Everything just broke: HDF5 woes on Ubuntu 18.04
I wrote a system for capturing data and placing it into tables using HDF5. The system ran for 6 years or so, almost every single night, through various updates and upgrades. Then one day, I took production systems and just opportunistically updated them because I had some time on my hands. (I know, I know. It’s terrible dev-ops, but I’m a rag-tag operation here. Just look at this blog.) Oddly, as of two weeks ago, with no code changes, my system started generating .h5 files that were unusable. I only detected this problem as of 3 hours ago as a result of getting some bad calculations out of a batch job.
I’m left thinking it was some kind of library change or library dependency that broke. I actually don’t know the exact reason (yet) why things broke, but I am guessing either some 1.8 to 1.10 issue or some library dependency triggered this new problem. Either way, I don’t care that much — I just want access to my old data back.
Here are the symptoms and when I knew I was in trouble:
HDF5 1.10 on Ubuntu no longer let me read read-only archives of files that were being read from and used daily for years. h5ls failed. h5dump failed. hdfview failed. When I tried to use h5ls or h5dump, they both just simply complained that they were unable to open the older files.

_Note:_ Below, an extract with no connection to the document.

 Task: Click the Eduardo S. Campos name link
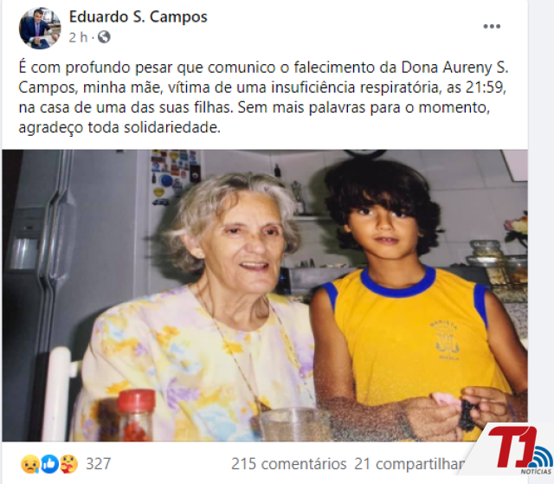139,16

If you’re panicking about data being inaccessible (like I was two hours ago), I have a temporary work-around. (I will update this post if anything changes.) You need to drop back to the older version of hdf5 — and you need to build it from source.
git clone https://bitbucket.hdfgroup.org/scm/hdffv/hdf5.git
Then, once you’re in the hdf5 directory from the git clone:
git fetch origin hdf5_1_8
git checkout hdf5_1_8
mkdir build
cd build
cmake -DHDF5_ENABLE_Z_LIB_SUPPORT=on -DZLIB_USE_EXTERNAL=off ..

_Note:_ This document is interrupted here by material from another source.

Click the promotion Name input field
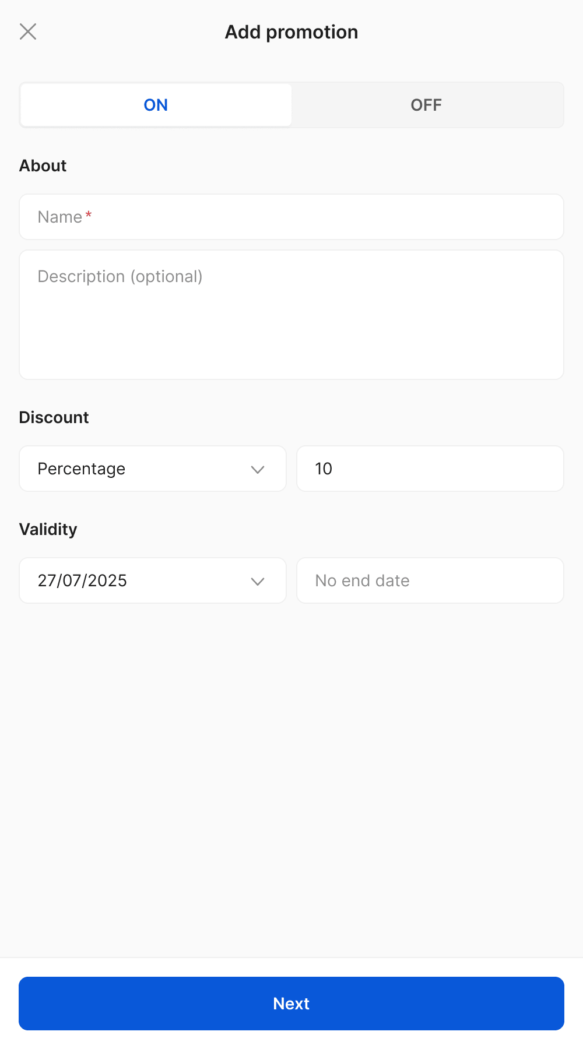Screen dimensions: 583x1049 click(x=292, y=217)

Then build. Once it’s built, you can ‘sudo make install’ and the default configuration will put the installation files in /usr/local/HDF_Group. Here, you’ll find a set of builds of tools like h5ls, etc. You will also find development headers and libraries you can link your own utilities to.

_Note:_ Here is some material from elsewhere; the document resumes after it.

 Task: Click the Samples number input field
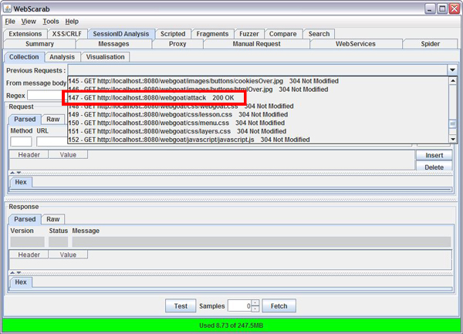point(238,306)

If you set your linker and include paths properly and rebuild your utilities against this library, you’ll at least be able to get back into your data. This will gave you some time with your data before you have to ponder future storage needs. In my case, I’ll be using the older library to re-encode the last two weeks of data.
Perhaps it’s time to try Kudu or Parquet? Who knows? In any case, I hope this helps random people who might be flipping out over data loss.